ASSIGNMENT —
In this exercise, the entries below are to be transcribed exactly, line by line.

DATA —
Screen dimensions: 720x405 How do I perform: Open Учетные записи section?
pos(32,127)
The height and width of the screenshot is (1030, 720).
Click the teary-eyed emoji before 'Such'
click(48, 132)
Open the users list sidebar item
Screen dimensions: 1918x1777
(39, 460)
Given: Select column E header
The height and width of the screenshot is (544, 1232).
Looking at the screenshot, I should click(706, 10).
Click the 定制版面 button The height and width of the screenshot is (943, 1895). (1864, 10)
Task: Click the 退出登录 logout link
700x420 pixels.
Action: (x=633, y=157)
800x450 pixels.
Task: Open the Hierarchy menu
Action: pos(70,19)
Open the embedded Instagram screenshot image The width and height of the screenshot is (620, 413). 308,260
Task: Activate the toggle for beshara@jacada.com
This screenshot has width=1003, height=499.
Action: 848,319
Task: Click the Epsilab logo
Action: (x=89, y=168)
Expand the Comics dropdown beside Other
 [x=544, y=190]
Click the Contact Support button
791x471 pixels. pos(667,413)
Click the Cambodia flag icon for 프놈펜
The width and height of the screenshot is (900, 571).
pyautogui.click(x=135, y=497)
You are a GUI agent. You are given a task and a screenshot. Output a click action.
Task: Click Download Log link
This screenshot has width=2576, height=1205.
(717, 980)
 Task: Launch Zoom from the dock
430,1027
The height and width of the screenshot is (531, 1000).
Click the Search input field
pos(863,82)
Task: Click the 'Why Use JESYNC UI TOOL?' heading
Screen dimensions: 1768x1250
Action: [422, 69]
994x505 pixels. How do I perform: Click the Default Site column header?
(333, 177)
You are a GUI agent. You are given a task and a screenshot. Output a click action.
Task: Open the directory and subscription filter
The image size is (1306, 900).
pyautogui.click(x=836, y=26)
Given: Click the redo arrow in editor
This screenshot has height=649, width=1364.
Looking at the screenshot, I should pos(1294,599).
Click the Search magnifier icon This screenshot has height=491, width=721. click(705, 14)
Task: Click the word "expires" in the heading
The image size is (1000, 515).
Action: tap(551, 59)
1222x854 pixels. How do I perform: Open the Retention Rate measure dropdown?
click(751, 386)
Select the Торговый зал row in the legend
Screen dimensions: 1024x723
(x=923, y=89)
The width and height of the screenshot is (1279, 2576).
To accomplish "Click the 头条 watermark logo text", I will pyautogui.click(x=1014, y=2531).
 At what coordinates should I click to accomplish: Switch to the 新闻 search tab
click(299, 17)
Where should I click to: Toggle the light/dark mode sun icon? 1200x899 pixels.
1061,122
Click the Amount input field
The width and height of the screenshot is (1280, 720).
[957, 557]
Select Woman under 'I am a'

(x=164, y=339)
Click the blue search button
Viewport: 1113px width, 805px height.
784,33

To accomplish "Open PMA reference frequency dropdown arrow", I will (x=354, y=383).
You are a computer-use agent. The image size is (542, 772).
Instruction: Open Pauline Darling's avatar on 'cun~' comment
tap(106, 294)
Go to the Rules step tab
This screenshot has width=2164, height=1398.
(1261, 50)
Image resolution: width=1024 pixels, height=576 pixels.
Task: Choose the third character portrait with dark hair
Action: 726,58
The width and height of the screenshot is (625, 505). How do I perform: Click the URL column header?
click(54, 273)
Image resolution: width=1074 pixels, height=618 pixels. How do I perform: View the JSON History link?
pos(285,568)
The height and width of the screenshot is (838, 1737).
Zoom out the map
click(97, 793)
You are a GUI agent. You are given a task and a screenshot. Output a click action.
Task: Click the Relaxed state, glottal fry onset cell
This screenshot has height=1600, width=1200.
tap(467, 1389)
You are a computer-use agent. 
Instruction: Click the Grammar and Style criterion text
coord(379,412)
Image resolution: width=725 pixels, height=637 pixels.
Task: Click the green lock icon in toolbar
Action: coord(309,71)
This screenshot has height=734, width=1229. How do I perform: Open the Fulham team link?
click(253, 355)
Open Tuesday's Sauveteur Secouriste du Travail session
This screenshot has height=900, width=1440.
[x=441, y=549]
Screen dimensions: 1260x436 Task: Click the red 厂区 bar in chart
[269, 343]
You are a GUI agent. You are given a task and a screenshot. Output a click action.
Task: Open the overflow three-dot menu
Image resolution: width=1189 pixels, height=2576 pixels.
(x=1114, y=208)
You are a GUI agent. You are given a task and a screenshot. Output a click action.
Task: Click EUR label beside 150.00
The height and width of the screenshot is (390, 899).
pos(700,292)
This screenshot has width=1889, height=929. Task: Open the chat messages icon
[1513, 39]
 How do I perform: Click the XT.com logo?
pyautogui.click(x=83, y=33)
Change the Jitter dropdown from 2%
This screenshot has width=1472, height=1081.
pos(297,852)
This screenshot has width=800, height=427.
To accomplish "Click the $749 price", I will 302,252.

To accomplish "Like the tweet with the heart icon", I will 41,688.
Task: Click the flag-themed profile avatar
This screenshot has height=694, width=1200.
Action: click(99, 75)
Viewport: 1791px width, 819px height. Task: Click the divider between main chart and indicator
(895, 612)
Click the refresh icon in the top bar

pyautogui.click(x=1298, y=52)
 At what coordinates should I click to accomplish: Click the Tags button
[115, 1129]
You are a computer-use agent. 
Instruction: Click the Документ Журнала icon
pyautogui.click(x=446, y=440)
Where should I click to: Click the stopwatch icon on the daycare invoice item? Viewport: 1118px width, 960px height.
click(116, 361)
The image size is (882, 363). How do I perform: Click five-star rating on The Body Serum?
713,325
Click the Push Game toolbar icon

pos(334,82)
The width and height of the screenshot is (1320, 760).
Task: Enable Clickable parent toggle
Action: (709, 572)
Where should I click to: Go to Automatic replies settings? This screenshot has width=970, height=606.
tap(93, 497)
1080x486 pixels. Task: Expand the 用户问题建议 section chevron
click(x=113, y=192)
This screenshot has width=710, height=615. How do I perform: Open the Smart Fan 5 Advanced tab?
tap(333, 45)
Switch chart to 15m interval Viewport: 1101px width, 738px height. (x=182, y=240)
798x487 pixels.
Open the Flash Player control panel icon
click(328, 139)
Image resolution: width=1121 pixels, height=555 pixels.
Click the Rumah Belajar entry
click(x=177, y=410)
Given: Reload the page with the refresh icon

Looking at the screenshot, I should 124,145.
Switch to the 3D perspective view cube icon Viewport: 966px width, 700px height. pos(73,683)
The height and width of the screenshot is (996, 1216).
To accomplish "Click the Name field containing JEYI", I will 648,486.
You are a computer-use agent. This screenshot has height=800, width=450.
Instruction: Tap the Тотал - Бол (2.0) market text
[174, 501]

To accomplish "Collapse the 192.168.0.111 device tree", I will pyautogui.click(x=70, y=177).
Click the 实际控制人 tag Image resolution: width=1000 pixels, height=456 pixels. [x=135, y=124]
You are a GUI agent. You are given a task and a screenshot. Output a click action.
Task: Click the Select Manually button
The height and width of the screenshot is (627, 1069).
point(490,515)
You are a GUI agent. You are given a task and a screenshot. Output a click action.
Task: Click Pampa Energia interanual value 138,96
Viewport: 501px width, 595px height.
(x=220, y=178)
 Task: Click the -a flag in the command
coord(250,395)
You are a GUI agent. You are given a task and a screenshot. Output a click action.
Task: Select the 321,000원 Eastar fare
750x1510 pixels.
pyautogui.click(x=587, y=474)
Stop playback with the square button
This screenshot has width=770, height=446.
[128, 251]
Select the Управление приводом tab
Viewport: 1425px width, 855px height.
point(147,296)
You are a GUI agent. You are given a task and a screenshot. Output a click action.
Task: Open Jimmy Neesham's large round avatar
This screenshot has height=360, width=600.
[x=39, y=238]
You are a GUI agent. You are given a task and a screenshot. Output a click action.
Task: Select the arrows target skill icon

REPLY TO THE TASK —
Screen dimensions: 720x405 How do I perform: Open Учетные записи section?
pos(32,127)
The height and width of the screenshot is (1030, 720).
Click the teary-eyed emoji before 'Such'
click(48, 132)
Open the users list sidebar item
Screen dimensions: 1918x1777
(39, 460)
Given: Select column E header
The height and width of the screenshot is (544, 1232).
Looking at the screenshot, I should click(706, 10).
Click the 定制版面 button The height and width of the screenshot is (943, 1895). (1864, 10)
Task: Click the 退出登录 logout link
700x420 pixels.
Action: (x=633, y=157)
800x450 pixels.
Task: Open the Hierarchy menu
Action: pos(70,19)
Open the embedded Instagram screenshot image The width and height of the screenshot is (620, 413). 308,260
Task: Activate the toggle for beshara@jacada.com
This screenshot has width=1003, height=499.
Action: 848,319
Task: Click the Epsilab logo
Action: (x=89, y=168)
Expand the Comics dropdown beside Other
 [x=544, y=190]
Click the Contact Support button
791x471 pixels. pos(667,413)
Click the Cambodia flag icon for 프놈펜
The width and height of the screenshot is (900, 571).
pyautogui.click(x=135, y=497)
You are a GUI agent. You are given a task and a screenshot. Output a click action.
Task: Click Download Log link
This screenshot has width=2576, height=1205.
(717, 980)
 Task: Launch Zoom from the dock
430,1027
The height and width of the screenshot is (531, 1000).
Click the Search input field
pos(863,82)
Task: Click the 'Why Use JESYNC UI TOOL?' heading
Screen dimensions: 1768x1250
Action: [422, 69]
994x505 pixels. How do I perform: Click the Default Site column header?
(333, 177)
You are a GUI agent. You are given a task and a screenshot. Output a click action.
Task: Open the directory and subscription filter
The image size is (1306, 900).
pyautogui.click(x=836, y=26)
Given: Click the redo arrow in editor
This screenshot has height=649, width=1364.
Looking at the screenshot, I should pos(1294,599).
Click the Search magnifier icon This screenshot has height=491, width=721. click(705, 14)
Task: Click the word "expires" in the heading
The image size is (1000, 515).
Action: tap(551, 59)
1222x854 pixels. How do I perform: Open the Retention Rate measure dropdown?
click(751, 386)
Select the Торговый зал row in the legend
Screen dimensions: 1024x723
(x=923, y=89)
The width and height of the screenshot is (1279, 2576).
To accomplish "Click the 头条 watermark logo text", I will pyautogui.click(x=1014, y=2531).
 At what coordinates should I click to accomplish: Switch to the 新闻 search tab
click(299, 17)
Where should I click to: Toggle the light/dark mode sun icon? 1200x899 pixels.
1061,122
Click the Amount input field
The width and height of the screenshot is (1280, 720).
[957, 557]
Select Woman under 'I am a'

(x=164, y=339)
Click the blue search button
Viewport: 1113px width, 805px height.
784,33

To accomplish "Open PMA reference frequency dropdown arrow", I will (x=354, y=383).
You are a computer-use agent. The image size is (542, 772).
Instruction: Open Pauline Darling's avatar on 'cun~' comment
tap(106, 294)
Go to the Rules step tab
This screenshot has width=2164, height=1398.
(1261, 50)
Image resolution: width=1024 pixels, height=576 pixels.
Task: Choose the third character portrait with dark hair
Action: 726,58
The width and height of the screenshot is (625, 505). How do I perform: Click the URL column header?
click(54, 273)
Image resolution: width=1074 pixels, height=618 pixels. How do I perform: View the JSON History link?
pos(285,568)
The height and width of the screenshot is (838, 1737).
Zoom out the map
click(97, 793)
You are a GUI agent. You are given a task and a screenshot. Output a click action.
Task: Click the Relaxed state, glottal fry onset cell
This screenshot has height=1600, width=1200.
tap(467, 1389)
You are a computer-use agent. 
Instruction: Click the Grammar and Style criterion text
coord(379,412)
Image resolution: width=725 pixels, height=637 pixels.
Task: Click the green lock icon in toolbar
Action: coord(309,71)
This screenshot has height=734, width=1229. How do I perform: Open the Fulham team link?
click(253, 355)
Open Tuesday's Sauveteur Secouriste du Travail session
This screenshot has height=900, width=1440.
[x=441, y=549]
Screen dimensions: 1260x436 Task: Click the red 厂区 bar in chart
[269, 343]
You are a GUI agent. You are given a task and a screenshot. Output a click action.
Task: Open the overflow three-dot menu
Image resolution: width=1189 pixels, height=2576 pixels.
(x=1114, y=208)
You are a GUI agent. You are given a task and a screenshot. Output a click action.
Task: Click EUR label beside 150.00
The height and width of the screenshot is (390, 899).
pos(700,292)
This screenshot has width=1889, height=929. Task: Open the chat messages icon
[1513, 39]
 How do I perform: Click the XT.com logo?
pyautogui.click(x=83, y=33)
Change the Jitter dropdown from 2%
This screenshot has width=1472, height=1081.
pos(297,852)
This screenshot has width=800, height=427.
To accomplish "Click the $749 price", I will 302,252.

To accomplish "Like the tweet with the heart icon", I will 41,688.
Task: Click the flag-themed profile avatar
This screenshot has height=694, width=1200.
Action: click(99, 75)
Viewport: 1791px width, 819px height. Task: Click the divider between main chart and indicator
(895, 612)
Click the refresh icon in the top bar

pyautogui.click(x=1298, y=52)
 At what coordinates should I click to accomplish: Click the Tags button
[115, 1129]
You are a computer-use agent. 
Instruction: Click the Документ Журнала icon
pyautogui.click(x=446, y=440)
Where should I click to: Click the stopwatch icon on the daycare invoice item? Viewport: 1118px width, 960px height.
click(116, 361)
The image size is (882, 363). How do I perform: Click five-star rating on The Body Serum?
713,325
Click the Push Game toolbar icon

pos(334,82)
The width and height of the screenshot is (1320, 760).
Task: Enable Clickable parent toggle
Action: (709, 572)
Where should I click to: Go to Automatic replies settings? This screenshot has width=970, height=606.
tap(93, 497)
1080x486 pixels. Task: Expand the 用户问题建议 section chevron
click(x=113, y=192)
This screenshot has width=710, height=615. How do I perform: Open the Smart Fan 5 Advanced tab?
tap(333, 45)
Switch chart to 15m interval Viewport: 1101px width, 738px height. (x=182, y=240)
798x487 pixels.
Open the Flash Player control panel icon
click(328, 139)
Image resolution: width=1121 pixels, height=555 pixels.
Click the Rumah Belajar entry
click(x=177, y=410)
Given: Reload the page with the refresh icon

Looking at the screenshot, I should 124,145.
Switch to the 3D perspective view cube icon Viewport: 966px width, 700px height. pos(73,683)
The height and width of the screenshot is (996, 1216).
To accomplish "Click the Name field containing JEYI", I will 648,486.
You are a computer-use agent. This screenshot has height=800, width=450.
Instruction: Tap the Тотал - Бол (2.0) market text
[174, 501]

To accomplish "Collapse the 192.168.0.111 device tree", I will pyautogui.click(x=70, y=177).
Click the 实际控制人 tag Image resolution: width=1000 pixels, height=456 pixels. [x=135, y=124]
You are a GUI agent. You are given a task and a screenshot. Output a click action.
Task: Click the Select Manually button
The height and width of the screenshot is (627, 1069).
point(490,515)
You are a GUI agent. You are given a task and a screenshot. Output a click action.
Task: Click Pampa Energia interanual value 138,96
Viewport: 501px width, 595px height.
(x=220, y=178)
 Task: Click the -a flag in the command
coord(250,395)
You are a GUI agent. You are given a task and a screenshot. Output a click action.
Task: Select the 321,000원 Eastar fare
750x1510 pixels.
pyautogui.click(x=587, y=474)
Stop playback with the square button
This screenshot has width=770, height=446.
[128, 251]
Select the Управление приводом tab
Viewport: 1425px width, 855px height.
point(147,296)
You are a GUI agent. You are given a task and a screenshot. Output a click action.
Task: Open Jimmy Neesham's large round avatar
This screenshot has height=360, width=600.
[x=39, y=238]
You are a GUI agent. You are given a task and a screenshot. Output a click action.
Task: Select the arrows target skill icon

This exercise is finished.